Londres, milieu des années 20. Dans le quotidien bien agencé de ses habitants, un monstre vient tout gâcher, et assassine des jeunes femmes, toutes blondes. La psychose s'empare de la ville, en particulier des jeunes femmes qui travaillent tard, comme par exemple les chorus girls du spectacle "Golden Curls (Boucles blondes)". Le meurtrier opère dans un quartier bien délimité, et laisse sur les cadavres de ses infortunées victimes un petit papier sur lequel il a dessiné un triangle, avec une inscription en guise de signature: The avenger (le vengeur)...

C'est dans ce contexte que dans une modeste bâtisse tenue par un couple de retraités, les Bunting, vient s'installer un mystérieux étranger. L'homme qui a décidé de louer la chambre est secret, peu bavard, mais surtout il tranche sur la petite famille simple par son air torturé et sa réaction d'horreur devant la décoration de la chambre: il fait tout de suite enlever les jolies images un peu polissonnes de beautés blondes déshabillées qui ornaient sa chambre. Par contre il s'entend très bien avec Daisy, la jolie fille blonde des Bunting, qui travaille comme mannequin, ce qui n'est pas du goût du fiancé auto-proclamé de celle-ci, un policier qui travaille sur l'affaire de l'Avenger; aussi, lorsqu'il devient de plus en plus clair que l'étranger non seulement est lié à l'affaire, mais pourrait bien être le meurtrier lui même, les choses se compliquent pour tout le monde...

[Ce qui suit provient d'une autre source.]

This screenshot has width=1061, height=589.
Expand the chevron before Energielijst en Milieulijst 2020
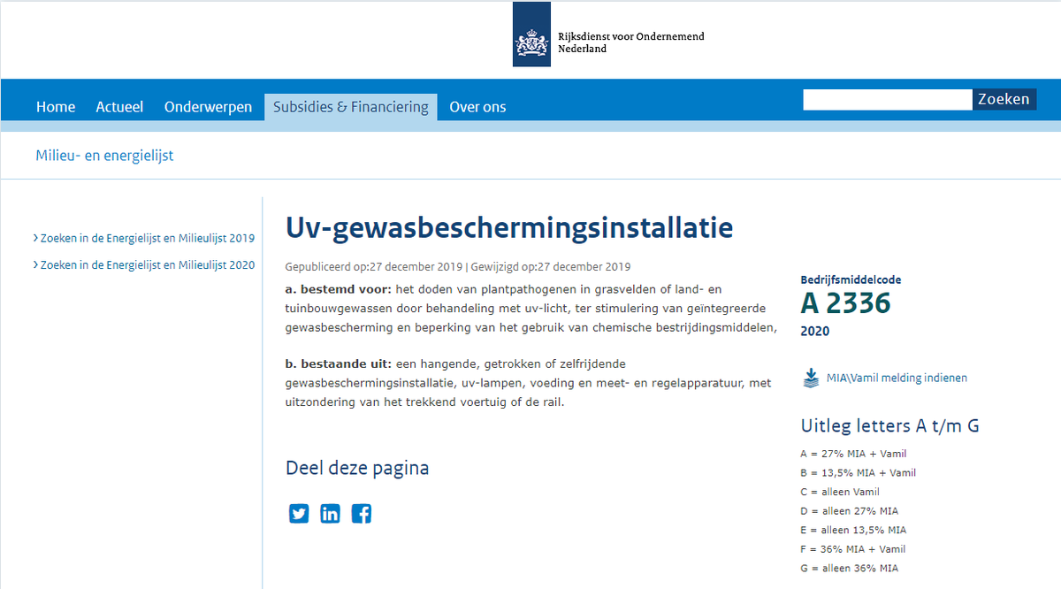34,264
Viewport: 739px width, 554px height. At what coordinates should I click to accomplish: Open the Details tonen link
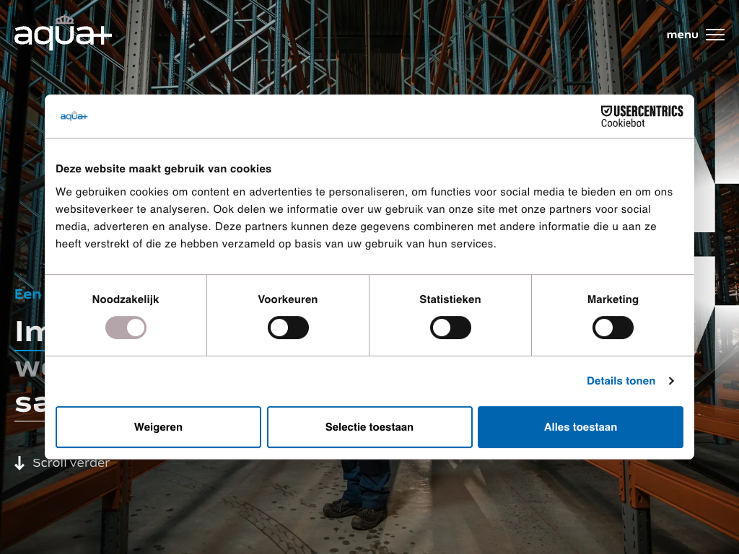click(x=621, y=381)
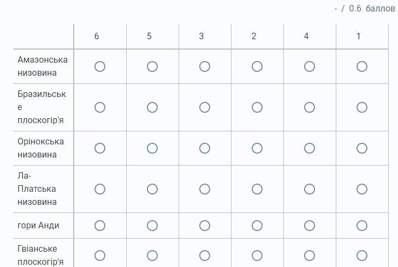Mark option 4 for гори Анди

[310, 226]
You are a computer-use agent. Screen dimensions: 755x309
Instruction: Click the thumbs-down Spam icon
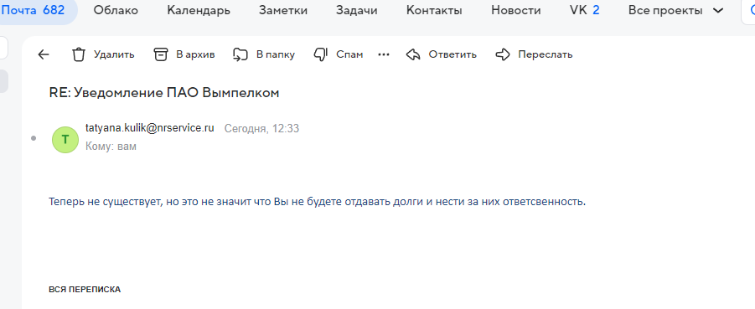point(321,55)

Bien que le film soit déjà son troisième, après The pleasure garden et le film perdu The mountain eagle, on a coutume de référer à The lodger comme étant le "premier Hitchcock picture", selon les mots du Maître lui-même. Ca s'explique et se justifie très bien en effet: c'est pour commencer le seul de ses films muets (Si on considère l'hybride Blackmail, 1929, comme un film parlant) à traiter d'une histoire criminelle, et à se situer dans un Londres contemporain marqué par les petites histoires quotidiennes de sa classe ouvrière: de fait, Daisy (Interprétée par le mannequin June) travaille, le policier joué par Malcolm Keen est aussi un homme occupé, et on a le sentiment ici que le réalisateur est dans un milieu familier, ce qui sera confirmé par la plupart de ses films Anglais, situés le plus souvent dans le petit peuple Anglais plus que dans la gentry... 

Mais évidemment, si on peut comprendre le plaisir du metteur en scène à se plonger enfin dans l'Angleterre telle qu'il l'aime et la connait après deux films tournés en Allemagne, l'aspect criminel du film est le plus notable, compte tenu du tournant que prendra bientôt sa carrière. Et dès ce premier exercice policier, le metteur en scène est parfaitement à l'aise avec un genre qu'il va contribuer à définir: il manie avec dextérité les formes héritées du cinéma Allemand, l'utilisation des ombres, l'installation d'une atmosphère quotidienne envahie par l'angoisse, la brume, et sait à merveille donner à voir les sensations: la peur, mais aussi le bruit (Les scènes qui nous montrent des gens qui écoutent, tout en réussissant à visualiser le bruit entendu, sont nombreuses, et les intertitres ne sont pourtant pas sollicités.). Hitchcock, précurseur de Welles à cet égard, manipule aussi avec talent les images pour donner à voir le sentiment d'urgence et la propagation médiatique de la terreur, en intercalant les images de découvertes du corps d'une femme, les réactions du peuple de Londres, les débuts de l'enquête, puis la façon dont la presse se met en branle. Les intertitres sont également utilisés pour compléter cette information plus que pour la relayer, et le texte est parfois utilisé comme image, ou réciproquement, ainsi le leitmotiv de l'enseigne néon "Tonight, golden curls", qui rappelle d'une part la continuation des activités (the show must go on!), mais aussi effectue un renvoi à l'obsession du tueur pour les blondes.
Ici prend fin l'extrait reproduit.